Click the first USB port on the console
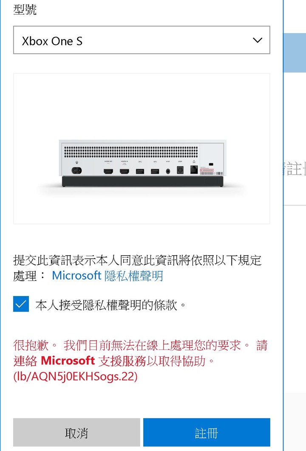[x=140, y=172]
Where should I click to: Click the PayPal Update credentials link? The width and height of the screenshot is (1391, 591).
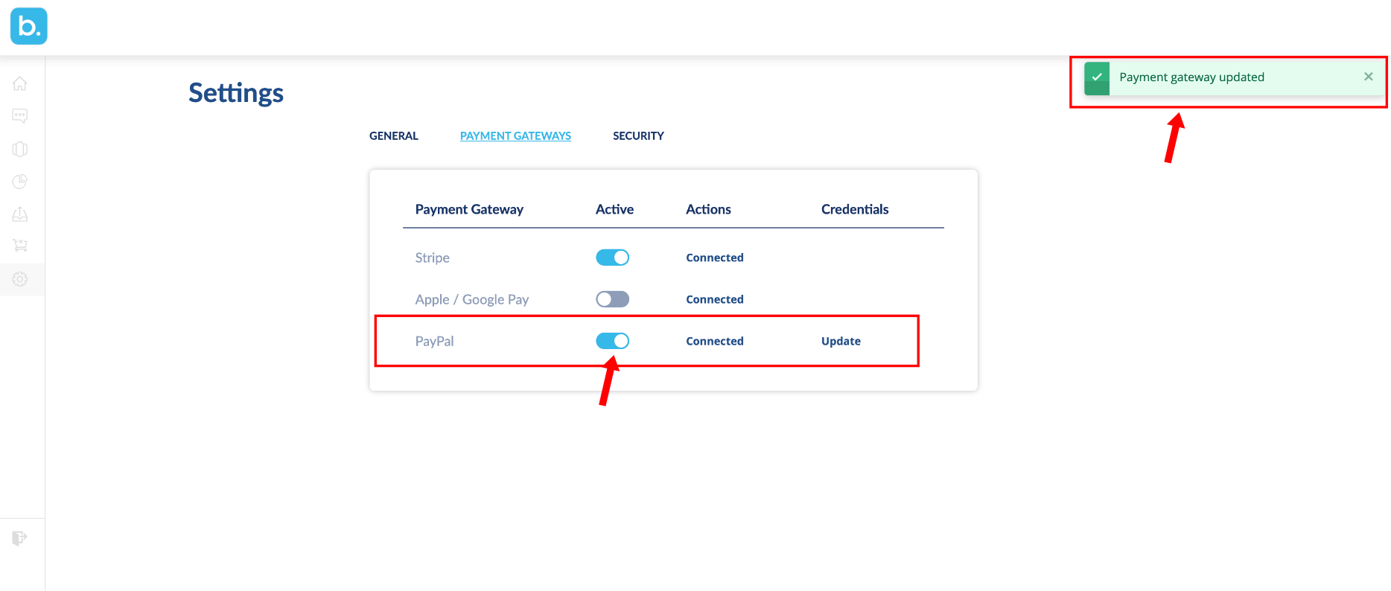(x=841, y=341)
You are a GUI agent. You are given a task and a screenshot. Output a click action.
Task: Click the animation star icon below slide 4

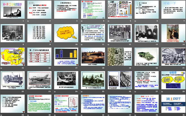coord(82,21)
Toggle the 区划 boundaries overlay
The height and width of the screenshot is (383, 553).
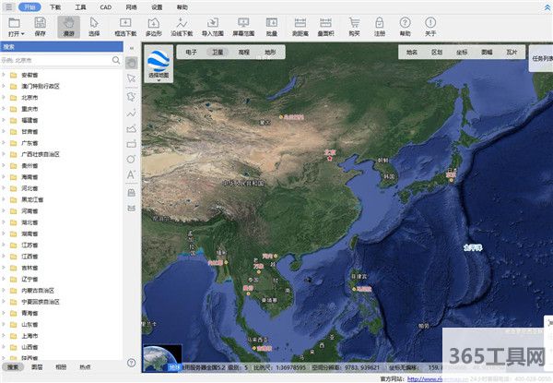coord(436,53)
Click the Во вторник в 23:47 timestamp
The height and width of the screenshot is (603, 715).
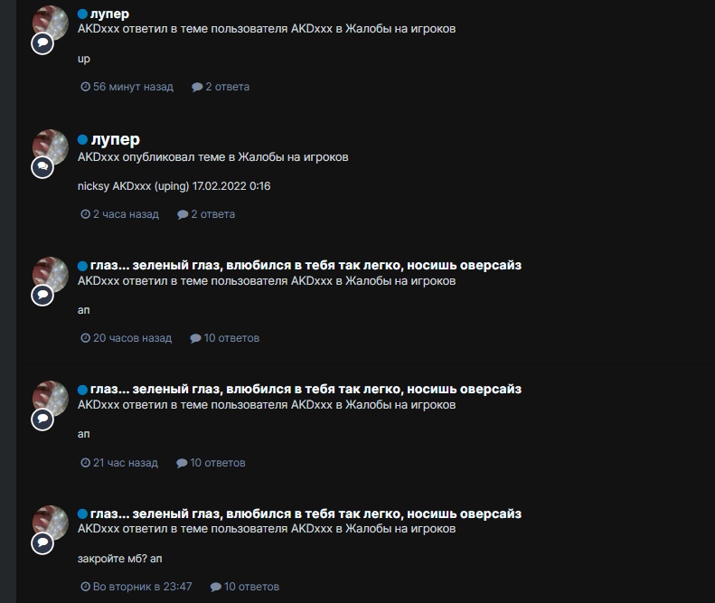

» STATED TASK: Copy out every line of the data above word for word, but leave out the pictures.

» CORRECT OUTPUT:
Click the first USB port on the console
[x=140, y=172]
Where should I click to: Click the PayPal Update credentials link? The width and height of the screenshot is (1391, 591).
(x=841, y=341)
You are a GUI agent. You are given a task and a screenshot. Output a click action.
Task: Click the animation star icon below slide 4

coord(82,21)
Toggle the 区划 boundaries overlay
The height and width of the screenshot is (383, 553).
coord(436,53)
Click the Во вторник в 23:47 timestamp
The height and width of the screenshot is (603, 715).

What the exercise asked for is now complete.